EfficientFormer combines the strengths of convolutional inductive bias and transformer flexibility in a stage-wise hybrid design:

Convolutional Stages:
- Early stages use lightweight depthwise-separable convolutions.
- Convolution + BatchNorm + Activation (CBR) blocks dominate these layers.
Transformer Stages:
- Later stages use efficient self-attention with MLPs and normalization.
- Employs simplified attention to reduce complexity while maintaining accuracy.
MetaBlock:
- The MetaBlock is the core computational unit used in both convolutional and transformer stages.
- In convolutional mode, MetaBlock uses depthwise separable convolutions with residual connections.
- In transformer mode, it applies a simplified attention mechanism followed by a feed-forward MLP block.
- It supports layer scaling, drop path, and residual connections, enabling stable and deep training.
- MetaBlocks unify the design across different stages, reducing architectural complexity while retaining flexibility.
Hierarchical Design:
- Embedding dimensions grow progressively through stages.
- Optional downsampling after each stage.
Classification Head:
- Global average pooling followed by a LayerNorm and linear classifier.

Examples¶

Basic Usage

import lucid
from lucid.models.transformer import EfficientFormer

# Create a default EfficientFormer model
model = EfficientFormer(depths=[2, 2, 6, 2], num_vit=2)

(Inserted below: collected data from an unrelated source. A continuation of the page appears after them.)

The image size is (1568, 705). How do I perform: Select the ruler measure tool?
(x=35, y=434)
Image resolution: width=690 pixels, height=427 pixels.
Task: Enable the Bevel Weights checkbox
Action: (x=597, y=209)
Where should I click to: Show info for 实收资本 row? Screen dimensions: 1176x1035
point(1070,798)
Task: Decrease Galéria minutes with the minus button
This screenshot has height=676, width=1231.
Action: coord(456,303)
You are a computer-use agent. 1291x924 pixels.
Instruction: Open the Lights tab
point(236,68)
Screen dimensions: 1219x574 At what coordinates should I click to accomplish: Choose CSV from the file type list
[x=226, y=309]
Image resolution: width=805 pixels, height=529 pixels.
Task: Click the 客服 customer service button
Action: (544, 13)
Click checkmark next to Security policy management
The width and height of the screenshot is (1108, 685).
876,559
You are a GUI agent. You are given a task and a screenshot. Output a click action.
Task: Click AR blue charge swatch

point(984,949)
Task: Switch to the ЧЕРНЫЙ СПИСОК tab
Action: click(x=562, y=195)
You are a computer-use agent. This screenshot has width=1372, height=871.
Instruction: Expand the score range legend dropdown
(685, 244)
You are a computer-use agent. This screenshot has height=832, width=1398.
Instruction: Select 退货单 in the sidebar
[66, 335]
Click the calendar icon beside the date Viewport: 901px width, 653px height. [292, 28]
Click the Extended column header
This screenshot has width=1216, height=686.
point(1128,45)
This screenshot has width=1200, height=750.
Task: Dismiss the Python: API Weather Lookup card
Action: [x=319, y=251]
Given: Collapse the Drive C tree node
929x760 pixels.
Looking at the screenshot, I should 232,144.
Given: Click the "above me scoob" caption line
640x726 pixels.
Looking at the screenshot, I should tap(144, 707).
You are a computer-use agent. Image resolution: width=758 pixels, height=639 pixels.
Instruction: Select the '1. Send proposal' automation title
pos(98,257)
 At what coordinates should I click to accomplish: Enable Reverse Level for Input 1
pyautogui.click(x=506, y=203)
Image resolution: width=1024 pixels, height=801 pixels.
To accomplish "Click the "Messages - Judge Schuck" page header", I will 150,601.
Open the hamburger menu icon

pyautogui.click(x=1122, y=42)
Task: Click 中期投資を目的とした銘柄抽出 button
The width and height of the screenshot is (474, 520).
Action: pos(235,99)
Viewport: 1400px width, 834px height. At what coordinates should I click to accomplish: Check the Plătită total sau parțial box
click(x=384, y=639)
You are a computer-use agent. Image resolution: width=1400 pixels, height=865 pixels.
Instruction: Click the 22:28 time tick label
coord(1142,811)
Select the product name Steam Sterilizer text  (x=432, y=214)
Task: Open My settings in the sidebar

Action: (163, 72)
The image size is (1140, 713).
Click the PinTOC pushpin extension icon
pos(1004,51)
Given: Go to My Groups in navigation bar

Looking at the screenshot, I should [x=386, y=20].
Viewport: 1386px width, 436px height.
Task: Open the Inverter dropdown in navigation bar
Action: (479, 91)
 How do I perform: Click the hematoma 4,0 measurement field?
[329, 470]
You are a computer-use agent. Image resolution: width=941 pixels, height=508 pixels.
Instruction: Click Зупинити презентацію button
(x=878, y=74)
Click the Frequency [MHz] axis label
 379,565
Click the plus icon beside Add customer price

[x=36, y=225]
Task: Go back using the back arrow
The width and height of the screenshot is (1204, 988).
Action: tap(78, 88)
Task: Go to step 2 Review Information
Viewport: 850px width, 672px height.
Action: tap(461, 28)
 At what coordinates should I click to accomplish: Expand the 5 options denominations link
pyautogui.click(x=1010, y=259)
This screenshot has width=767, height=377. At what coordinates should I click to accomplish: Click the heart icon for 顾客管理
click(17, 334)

input_tensor = lucid.randn(1, 3, 224, 224)
output = model(input_tensor)

print(output.shape)  # Shape: (1, 1000)

Custom Configuration

model = EfficientFormer(
    depths=[3, 3, 9, 3],
    embed_dims=64,
    num_vit=3,
    num_classes=100,
    drop_rate=0.1,
    drop_path_rate=0.1
)

input_tensor = lucid.randn(1, 3, 224, 224)
output = model(input_tensor)
print(output.shape)  # Shape: (1, 100)

Tip

Increase the number of transformer stages (num_vit) to enhance long-range feature modeling.

Warning

The depths list must match the number of model stages, and num_vit should not exceed that length.